The Galway revolution is also a very interesting case study when compared with Munster over the last 25 years. In that time Galway clubs have reached 17 All-Ireland finals, winning 12 titles.

The Galway champions, though, have always had the advantage in their All-Ireland bid of not having to negotiate a tough provincial campaign.

Some of those teams were so powerful and dominant that it might not have mattered if they had to enter a tough provincial campaign. But it would definitely have made a difference in trying to maintain a relentless pursuit of All-Irelands.

There is an obvious correlation here. In the past 25 seasons, only three Munster clubs - Sixmilebridge, St Joseph's Doora-Barefield and Newtownshandrum - have won club All-Irelands. Yet has the standard in Galway been that much higher than the overall standard in Munster during that time? Absolutely not.


The system is a glaringly obvious factor. While Galway champions can target peaking twice in February and March, Munster - and Leinster - teams have to enter into a provincial bear-pit, many at away venues, before they can even contemplate an All-Ireland campaign.
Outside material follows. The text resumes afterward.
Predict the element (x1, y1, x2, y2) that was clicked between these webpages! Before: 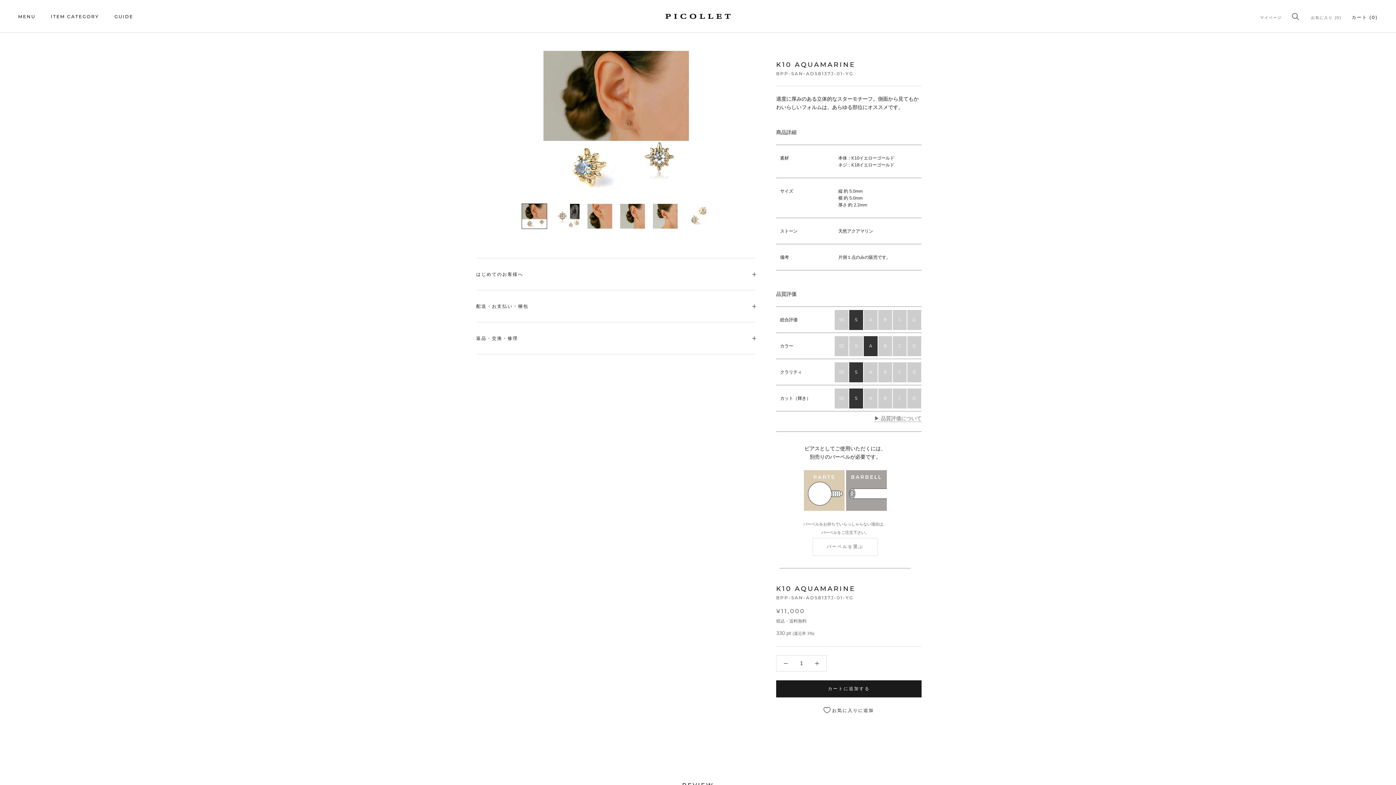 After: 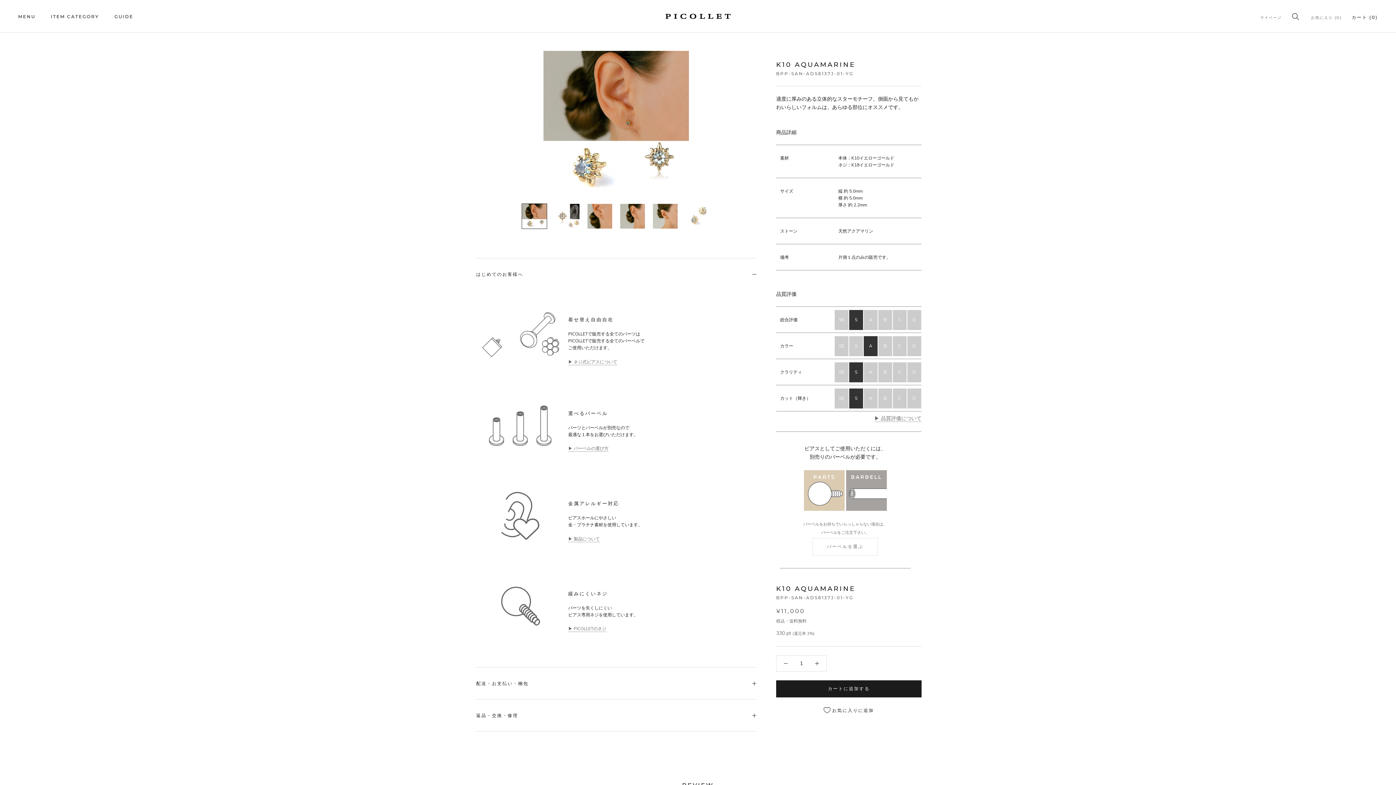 Action: bbox: (476, 258, 756, 290) label: はじめてのお客様へ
The Galway sides could argue that they don't have the same amount of preparatory games but peaking is a crucial part of such a long provincial and All-Ireland club campaign. Na Piarsaigh had to beat Loughmore-Castleiney, Passage, and Sixmilebridge to reach last year's All-Ireland semi-final, where they were beaten by Portumna.

Back in 2009, Newtown defeated Thurles Sarsfields, Adare and Ballygunner before losing to Ballyhale the following February. "It was only a matter of time before Newtown ran into a haymaker," said Pat Nally - who managed Athenry to three All-Irelands - before that year's All-Ireland final. "They hadn't a hope in hell of winning an All-Ireland. Their path was just too tough."

Munster has always been a bear-pit and tomorrow is no different. Thurles Sarsfields are the only side with a modern history of success, having been crowned champions for the first time in 2012, but Kilmallock also have serious pedigree having won Munster titles in 1992 and 1994.

Sarsfields (Cork) and Cratloe are still looking for a first Munster title but both sides are stacked with class players good enough to win a provincial crown. Na Piarsaigh's emergence as a power in Munster in the last three years also shows how big-time tradition has to start somewhere.

It is that kind of evolution which ensures why there will always be big guns ready to fire in the Munster club hurling championship.